--- Begin ---

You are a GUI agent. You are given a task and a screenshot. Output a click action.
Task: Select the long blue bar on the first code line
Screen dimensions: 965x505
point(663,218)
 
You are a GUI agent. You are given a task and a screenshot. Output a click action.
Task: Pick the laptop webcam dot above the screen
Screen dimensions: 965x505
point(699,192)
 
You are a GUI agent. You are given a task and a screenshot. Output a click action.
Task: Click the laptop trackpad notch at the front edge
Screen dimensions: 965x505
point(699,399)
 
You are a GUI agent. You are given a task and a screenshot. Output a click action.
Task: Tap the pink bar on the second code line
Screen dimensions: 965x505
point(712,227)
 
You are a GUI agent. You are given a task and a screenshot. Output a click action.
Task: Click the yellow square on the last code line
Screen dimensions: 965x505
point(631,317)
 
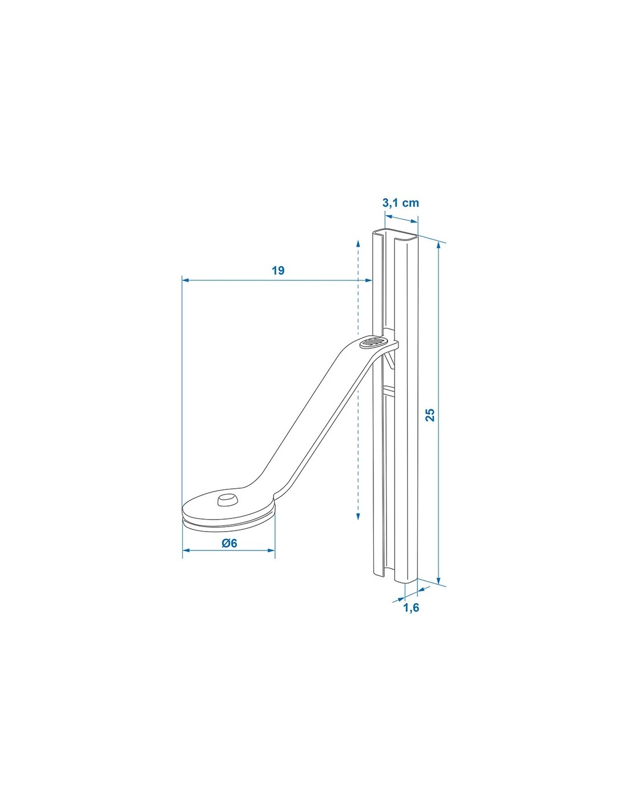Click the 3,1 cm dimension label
(x=400, y=203)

--- End ---

## The exercise
Turn all of the records above into a Markdown table with the columns Row and Line, one non-blank line per row, numbered in order. Leave out the pictures.

## Result of the exercise
| Row | Line |
|---|---|
| 1 | You are a GUI agent. You are given a task and a screenshot. Output a click action. |
| 2 | Task: Select the long blue bar on the first code line |
| 3 | Screen dimensions: 965x505 |
| 4 | point(663,218) |
| 5 | You are a GUI agent. You are given a task and a screenshot. Output a click action. |
| 6 | Task: Pick the laptop webcam dot above the screen |
| 7 | Screen dimensions: 965x505 |
| 8 | point(699,192) |
| 9 | You are a GUI agent. You are given a task and a screenshot. Output a click action. |
| 10 | Task: Click the laptop trackpad notch at the front edge |
| 11 | Screen dimensions: 965x505 |
| 12 | point(699,399) |
| 13 | You are a GUI agent. You are given a task and a screenshot. Output a click action. |
| 14 | Task: Tap the pink bar on the second code line |
| 15 | Screen dimensions: 965x505 |
| 16 | point(712,227) |
| 17 | You are a GUI agent. You are given a task and a screenshot. Output a click action. |
| 18 | Task: Click the yellow square on the last code line |
| 19 | Screen dimensions: 965x505 |
| 20 | point(631,317) |
| 21 | Click the 3,1 cm dimension label |
| 22 | (x=400, y=203) |